Article IX thus asserts "the enumeration of certain rights shall not be construed to deny or disparage others retained by the people", and Article X adds, even more explicitly, "The powers not delegated to the United States by the Constitution, nor prohibited by it to the States, are reserved to the states respectively or to the people."

The concern of the people proved to be justified. The Supreme Court soon began a process of broad judicial reinterpretation of what was perfectly clear to the citizen-in-the-street, introducing the notion of "implied powers" which were clearly neither implied not intended by the Founders. This reconstruing of the Constitution, enabled the Court to uphold Federal legislation in areas of widely differing local concern, including schools, matters of local taste and morality and even local health, environmental, safety, education, and welfare legislation. The result has been the imposition of a uniformity on many legal matters which the Founders had deliberately intended be left to local states and communities taking into account the great cultural differences pertaining in one of the geographically largest and socially least homogenous nations on earth.

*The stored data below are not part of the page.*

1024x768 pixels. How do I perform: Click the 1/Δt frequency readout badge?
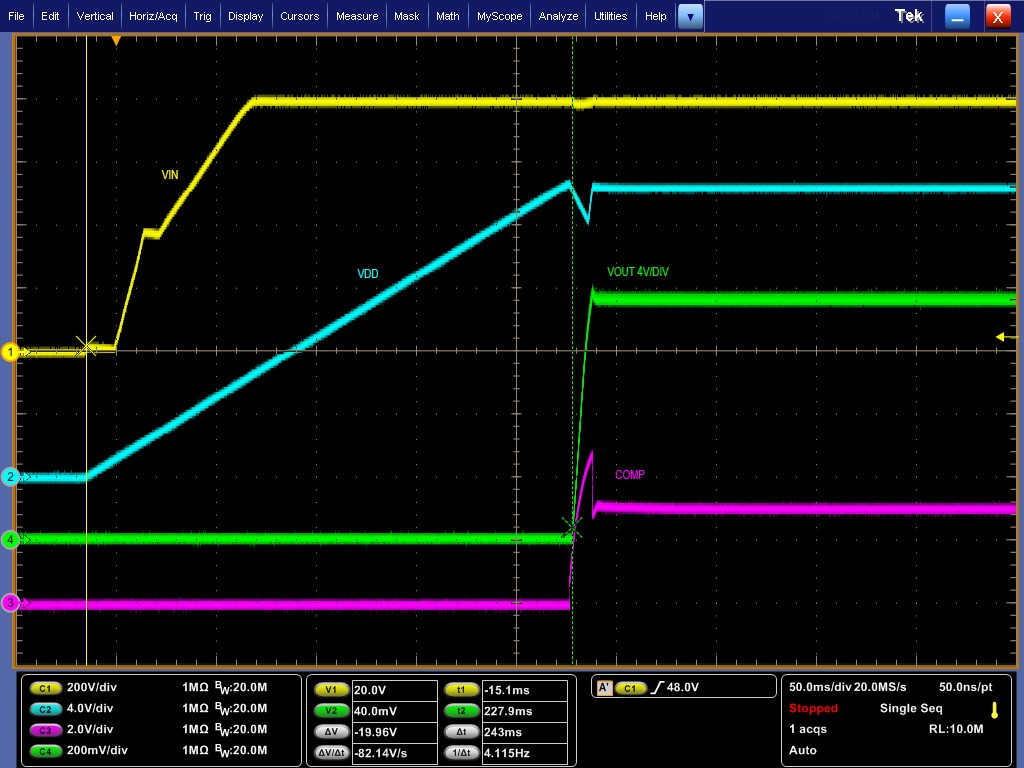click(461, 751)
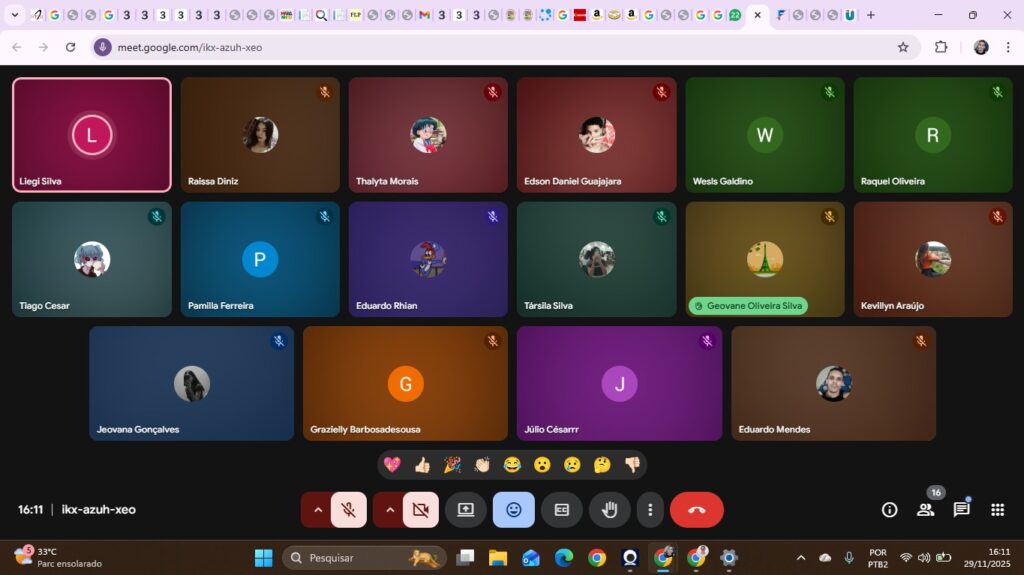Select Eduardo Mendes participant tile
The image size is (1024, 575).
click(x=833, y=383)
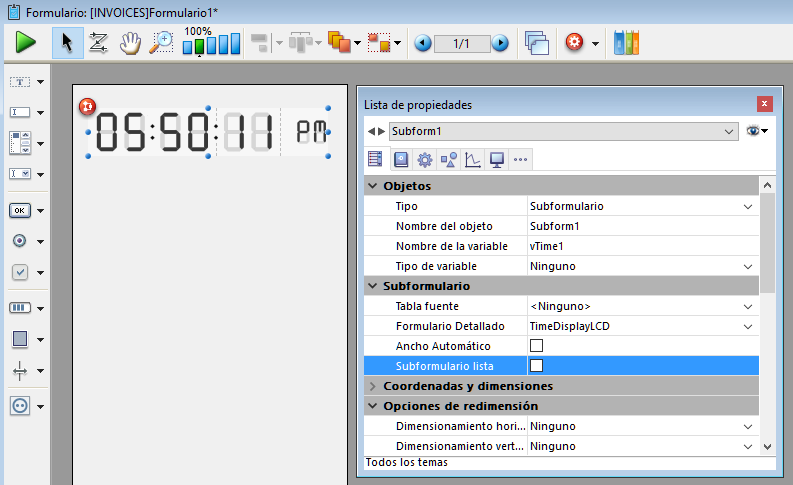This screenshot has height=485, width=793.
Task: Open the eye visibility options menu
Action: (757, 131)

As a result, the most activist segments in the most liberal localities in the country have succeeded in imposing their views of the just society on much more conservative communities. And the Supreme Courts of the past hundred years have by shrewd legalistic sleight of hand let them get away with it.

In consequence, what has heretofore been the silent majority, has started agitating for Constitutional Amendments to permit local diversity regarding such variant elements as censorship of indecent printed material, access to pornographic sites on the Internet, gun and drug control, minimal standards for abortion, eligibility for state welfare programs, prayer in the schools, and flag burning. The Senate Judiciary Committee is presently devoting precious time to considering a flag burning amendment.

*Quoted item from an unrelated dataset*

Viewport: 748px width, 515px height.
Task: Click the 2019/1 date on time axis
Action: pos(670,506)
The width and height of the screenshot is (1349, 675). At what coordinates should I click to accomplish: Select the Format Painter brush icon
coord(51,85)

The Constitution is too valuable a document and is too laden with veneration and the weight of history to allow it to become a hundred page legislative document burdened with overmuch detail like those of so many other countries which are junked and replaced every quarter of a century -- if not more often. The attempt to resolve every social problem created by the Supreme Court promotes an unhealthy psychology of "legislation by constitutional amendment"

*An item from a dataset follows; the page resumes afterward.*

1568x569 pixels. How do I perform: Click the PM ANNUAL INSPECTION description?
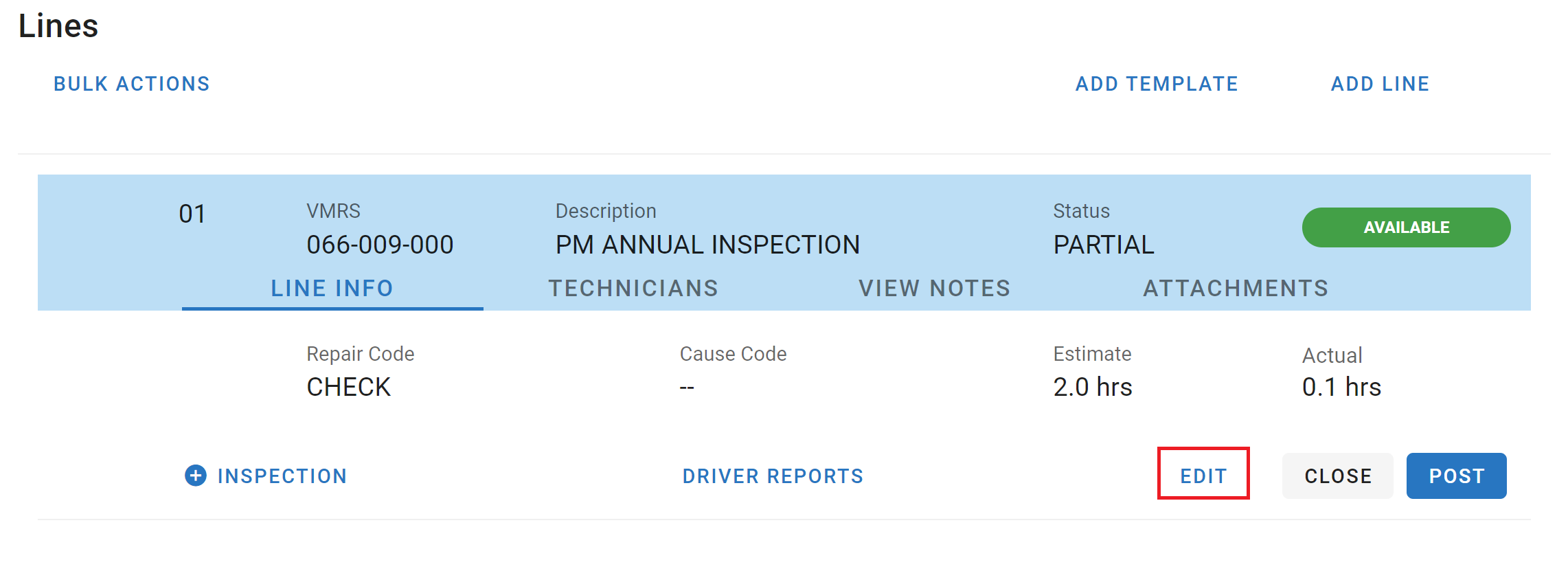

Rather, we might do one of two things: Deliberately reenact Articles IX and X of the Constitution, in their exact present wording, thus sending an unmistakable message to the Court, Congress, and White House that "this time we really mean it. Feds keep out of State territory." Or, use machinery already incorporated in the Constitution. Article III. Section 2, paragraph 1, establishes the original jurisdiction of the Supreme Court to include matters arising under Federal law, treaty law, matters affecting foreign diplomats, admiralty and maritime law, disputes between states, as well as between citizens of one state and another state.

Section 2, paragraph 2 then goes on to state "In all other cases . . . the Supreme Court shall have appellate jurisdiction both as to law and fact, with such exceptions and under such regulations as the Congress shall make" (emphasis supplied). This second course appears easier and more direct. Congress has employed this authority at least three times during the nation's history to limit or extend the Court's appellate jurisdiction. And the Court has never demurred, since the Congress' authority to do this is explicitly set forth in the Constitution.,

It is thus suggested that the Judiciary Committees of the House and Senate undertake hearings with regard to the wording of legislation to remove from the Supreme Court's appellate jurisdiction the findings of State Courts regarding all matters not explicitly delegated to Congressional action. Among the items to be excluded from the Court's appellate jurisdiction might be included:
1. rulings on the terms and conditions on which abortions may be performed
2. local ordinances regarding strip bars, pornography, and juvenile access to the Internet,
3. non-denominational prayers in public schools
4. punishing acts desecrating flags and other symbols of sovereignty
5. setting Congressional salaries by state law so that "one size fits all" would not be necessary where less prosperous states might be able to attract qualified candidates for half the salary New York or Chicago might consider necessary
6. eligibility for state welfare, irrespective of federal Īgrants in aid'"
7. rulings on such strictly political issues as Congressional redistricting within states
8. review of state court decisions on criminal punishments
9. state imposition of court costs on losers of civil cases to discourage frivolous suits
10.non-review of state decisions regarding the language of instruction in schools, or court

It is suggested that State Governors, Speakers of State Legislatures and State Senates, and Mayors of large cities undertake a letter writing campaign to stimulate such hearings and such legislation.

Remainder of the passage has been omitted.